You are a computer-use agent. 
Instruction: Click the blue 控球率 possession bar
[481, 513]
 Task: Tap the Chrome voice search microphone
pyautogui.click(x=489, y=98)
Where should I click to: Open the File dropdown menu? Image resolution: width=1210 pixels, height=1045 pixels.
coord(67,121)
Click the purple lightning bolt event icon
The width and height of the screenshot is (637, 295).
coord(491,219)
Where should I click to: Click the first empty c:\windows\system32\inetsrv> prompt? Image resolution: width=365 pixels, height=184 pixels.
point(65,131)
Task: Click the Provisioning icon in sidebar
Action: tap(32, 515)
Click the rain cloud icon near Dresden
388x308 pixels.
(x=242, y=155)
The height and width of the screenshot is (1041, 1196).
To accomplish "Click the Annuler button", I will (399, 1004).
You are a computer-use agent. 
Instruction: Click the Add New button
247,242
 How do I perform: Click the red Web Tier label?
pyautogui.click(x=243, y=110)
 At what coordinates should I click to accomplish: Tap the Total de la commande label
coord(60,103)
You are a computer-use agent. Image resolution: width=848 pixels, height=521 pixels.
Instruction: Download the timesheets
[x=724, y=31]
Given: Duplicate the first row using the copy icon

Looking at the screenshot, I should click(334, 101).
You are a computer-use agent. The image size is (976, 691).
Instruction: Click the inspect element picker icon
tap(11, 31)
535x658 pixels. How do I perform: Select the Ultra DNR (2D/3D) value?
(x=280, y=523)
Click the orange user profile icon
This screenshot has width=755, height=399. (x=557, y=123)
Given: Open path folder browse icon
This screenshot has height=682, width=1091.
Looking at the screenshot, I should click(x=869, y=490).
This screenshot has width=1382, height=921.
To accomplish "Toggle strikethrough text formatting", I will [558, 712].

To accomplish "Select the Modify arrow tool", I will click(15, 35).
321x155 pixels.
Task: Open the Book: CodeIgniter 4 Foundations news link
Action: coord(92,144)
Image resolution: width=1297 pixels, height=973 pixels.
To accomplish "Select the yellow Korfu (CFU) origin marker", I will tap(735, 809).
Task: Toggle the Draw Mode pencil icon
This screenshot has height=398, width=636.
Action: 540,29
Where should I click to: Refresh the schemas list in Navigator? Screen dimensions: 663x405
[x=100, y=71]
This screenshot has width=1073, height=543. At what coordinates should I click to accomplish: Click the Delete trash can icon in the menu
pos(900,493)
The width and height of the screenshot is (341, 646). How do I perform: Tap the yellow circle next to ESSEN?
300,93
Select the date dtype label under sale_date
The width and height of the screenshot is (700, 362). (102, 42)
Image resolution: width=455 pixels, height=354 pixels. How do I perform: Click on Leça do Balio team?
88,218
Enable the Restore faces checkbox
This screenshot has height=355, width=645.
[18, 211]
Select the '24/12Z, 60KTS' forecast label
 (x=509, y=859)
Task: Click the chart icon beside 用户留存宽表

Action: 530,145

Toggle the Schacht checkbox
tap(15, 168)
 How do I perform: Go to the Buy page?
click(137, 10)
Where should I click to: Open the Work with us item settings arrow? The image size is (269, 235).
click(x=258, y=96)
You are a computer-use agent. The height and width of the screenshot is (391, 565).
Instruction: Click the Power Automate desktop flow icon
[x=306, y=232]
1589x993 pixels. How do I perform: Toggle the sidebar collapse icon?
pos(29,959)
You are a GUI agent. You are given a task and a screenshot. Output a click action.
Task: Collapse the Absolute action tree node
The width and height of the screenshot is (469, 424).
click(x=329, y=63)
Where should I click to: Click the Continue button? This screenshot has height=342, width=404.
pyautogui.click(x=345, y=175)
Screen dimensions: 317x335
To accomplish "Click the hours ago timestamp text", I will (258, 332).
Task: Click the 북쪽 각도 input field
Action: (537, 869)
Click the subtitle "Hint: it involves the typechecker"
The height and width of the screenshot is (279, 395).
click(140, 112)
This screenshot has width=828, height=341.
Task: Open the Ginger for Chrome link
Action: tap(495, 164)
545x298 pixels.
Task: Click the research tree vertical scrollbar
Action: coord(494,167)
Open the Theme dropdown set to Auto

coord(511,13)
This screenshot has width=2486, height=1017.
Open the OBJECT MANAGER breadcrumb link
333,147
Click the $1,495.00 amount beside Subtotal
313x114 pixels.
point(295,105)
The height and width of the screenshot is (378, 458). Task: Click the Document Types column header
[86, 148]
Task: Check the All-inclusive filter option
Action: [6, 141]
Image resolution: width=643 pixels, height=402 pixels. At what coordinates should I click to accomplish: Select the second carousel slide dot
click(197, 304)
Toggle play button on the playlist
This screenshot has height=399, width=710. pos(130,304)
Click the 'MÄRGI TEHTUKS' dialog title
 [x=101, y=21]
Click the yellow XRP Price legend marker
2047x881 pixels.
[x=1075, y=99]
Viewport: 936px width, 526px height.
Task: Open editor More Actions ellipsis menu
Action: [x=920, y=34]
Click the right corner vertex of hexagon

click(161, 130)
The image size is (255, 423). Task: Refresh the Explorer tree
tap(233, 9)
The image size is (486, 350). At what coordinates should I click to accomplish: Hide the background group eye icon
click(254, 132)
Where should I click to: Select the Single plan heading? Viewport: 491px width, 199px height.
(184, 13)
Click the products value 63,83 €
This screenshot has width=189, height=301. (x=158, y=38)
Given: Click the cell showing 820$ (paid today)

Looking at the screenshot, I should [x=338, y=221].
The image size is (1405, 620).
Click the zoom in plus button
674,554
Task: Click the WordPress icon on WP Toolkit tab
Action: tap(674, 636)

* **DESCRIPTION OF THE TASK**: Rewrite the listing above as a JSON list of strings, one string per line, with blank lines omitted.

* **FULL ANSWER**:
[
  "You are a computer-use agent. ",
  "Instruction: Click the blue 控球率 possession bar",
  "[481, 513]",
  " Task: Tap the Chrome voice search microphone",
  "pyautogui.click(x=489, y=98)",
  "Where should I click to: Open the File dropdown menu? Image resolution: width=1210 pixels, height=1045 pixels.",
  "coord(67,121)",
  "Click the purple lightning bolt event icon",
  "The width and height of the screenshot is (637, 295).",
  "coord(491,219)",
  "Where should I click to: Click the first empty c:\\windows\\system32\\inetsrv> prompt? Image resolution: width=365 pixels, height=184 pixels.",
  "point(65,131)",
  "Task: Click the Provisioning icon in sidebar",
  "Action: tap(32, 515)",
  "Click the rain cloud icon near Dresden",
  "388x308 pixels.",
  "(x=242, y=155)",
  "The height and width of the screenshot is (1041, 1196).",
  "To accomplish \"Click the Annuler button\", I will (399, 1004).",
  "You are a computer-use agent. ",
  "Instruction: Click the Add New button",
  "247,242",
  " How do I perform: Click the red Web Tier label?",
  "pyautogui.click(x=243, y=110)",
  " At what coordinates should I click to accomplish: Tap the Total de la commande label",
  "coord(60,103)",
  "You are a computer-use agent. Image resolution: width=848 pixels, height=521 pixels.",
  "Instruction: Download the timesheets",
  "[x=724, y=31]",
  "Given: Duplicate the first row using the copy icon",
  "Looking at the screenshot, I should click(334, 101).",
  "You are a computer-use agent. The image size is (976, 691).",
  "Instruction: Click the inspect element picker icon",
  "tap(11, 31)",
  "535x658 pixels. How do I perform: Select the Ultra DNR (2D/3D) value?",
  "(x=280, y=523)",
  "Click the orange user profile icon",
  "This screenshot has width=755, height=399. (x=557, y=123)",
  "Given: Open path folder browse icon",
  "This screenshot has height=682, width=1091.",
  "Looking at the screenshot, I should click(x=869, y=490).",
  "This screenshot has width=1382, height=921.",
  "To accomplish \"Toggle strikethrough text formatting\", I will [558, 712].",
  "To accomplish \"Select the Modify arrow tool\", I will click(15, 35).",
  "321x155 pixels.",
  "Task: Open the Book: CodeIgniter 4 Foundations news link",
  "Action: coord(92,144)",
  "Image resolution: width=1297 pixels, height=973 pixels.",
  "To accomplish \"Select the yellow Korfu (CFU) origin marker\", I will tap(735, 809).",
  "Task: Toggle the Draw Mode pencil icon",
  "This screenshot has height=398, width=636.",
  "Action: 540,29",
  "Where should I click to: Refresh the schemas list in Navigator? Screen dimensions: 663x405",
  "[x=100, y=71]",
  "This screenshot has width=1073, height=543. At what coordinates should I click to accomplish: Click the Delete trash can icon in the menu",
  "pos(900,493)",
  "The width and height of the screenshot is (341, 646). How do I perform: Tap the yellow circle next to ESSEN?",
  "300,93",
  "Select the date dtype label under sale_date",
  "The width and height of the screenshot is (700, 362). (102, 42)",
  "Image resolution: width=455 pixels, height=354 pixels. How do I perform: Click on Leça do Balio team?",
  "88,218",
  "Enable the Restore faces checkbox",
  "This screenshot has height=355, width=645.",
  "[18, 211]",
  "Select the '24/12Z, 60KTS' forecast label",
  " (x=509, y=859)",
  "Task: Click the chart icon beside 用户留存宽表",
  "Action: 530,145",
  "Toggle the Schacht checkbox",
  "tap(15, 168)",
  " How do I perform: Go to the Buy page?",
  "click(137, 10)",
  "Where should I click to: Open the Work with us item settings arrow? The image size is (269, 235).",
  "click(x=258, y=96)",
  "You are a computer-use agent. The height and width of the screenshot is (391, 565).",
  "Instruction: Click the Power Automate desktop flow icon",
  "[x=306, y=232]",
  "1589x993 pixels. How do I perform: Toggle the sidebar collapse icon?",
  "pos(29,959)",
  "You are a GUI agent. You are given a task and a screenshot. Output a click action.",
  "Task: Collapse the Absolute action tree node",
  "The width and height of the screenshot is (469, 424).",
  "click(x=329, y=63)",
  "Where should I click to: Click the Continue button? This screenshot has height=342, width=404.",
  "pyautogui.click(x=345, y=175)",
  "Screen dimensions: 317x335",
  "To accomplish \"Click the hours ago timestamp text\", I will (258, 332).",
  "Task: Click the 북쪽 각도 input field",
  "Action: (537, 869)",
  "Click the subtitle \"Hint: it involves the typechecker\"",
  "The height and width of the screenshot is (279, 395).",
  "click(140, 112)",
  "This screenshot has width=828, height=341.",
  "Task: Open the Ginger for Chrome link",
  "Action: tap(495, 164)",
  "545x298 pixels.",
  "Task: Click the research tree vertical scrollbar",
  "Action: coord(494,167)",
  "Open the Theme dropdown set to Auto",
  "coord(511,13)",
  "This screenshot has width=2486, height=1017.",
  "Open the OBJECT MANAGER breadcrumb link",
  "333,147",
  "Click the $1,495.00 amount beside Subtotal",
  "313x114 pixels.",
  "point(295,105)",
  "The height and width of the screenshot is (378, 458). Task: Click the Document Types column header",
  "[86, 148]",
  "Task: Check the All-inclusive filter option",
  "Action: [6, 141]",
  "Image resolution: width=643 pixels, height=402 pixels. At what coordinates should I click to accomplish: Select the second carousel slide dot",
  "click(197, 304)",
  "Toggle play button on the playlist",
  "This screenshot has height=399, width=710. pos(130,304)",
  "Click the 'MÄRGI TEHTUKS' dialog title",
  " [x=101, y=21]",
  "Click the yellow XRP Price legend marker",
  "2047x881 pixels.",
  "[x=1075, y=99]",
  "Viewport: 936px width, 526px height.",
  "Task: Open editor More Actions ellipsis menu",
  "Action: [x=920, y=34]",
  "Click the right corner vertex of hexagon",
  "click(161, 130)",
  "The image size is (255, 423). Task: Refresh the Explorer tree",
  "tap(233, 9)",
  "The image size is (486, 350). At what coordinates should I click to accomplish: Hide the background group eye icon",
  "click(254, 132)",
  "Where should I click to: Select the Single plan heading? Viewport: 491px width, 199px height.",
  "(184, 13)",
  "Click the products value 63,83 €",
  "This screenshot has width=189, height=301. (x=158, y=38)",
  "Given: Click the cell showing 820$ (paid today)",
  "Looking at the screenshot, I should [x=338, y=221].",
  "The image size is (1405, 620).",
  "Click the zoom in plus button",
  "674,554",
  "Task: Click the WordPress icon on WP Toolkit tab",
  "Action: tap(674, 636)"
]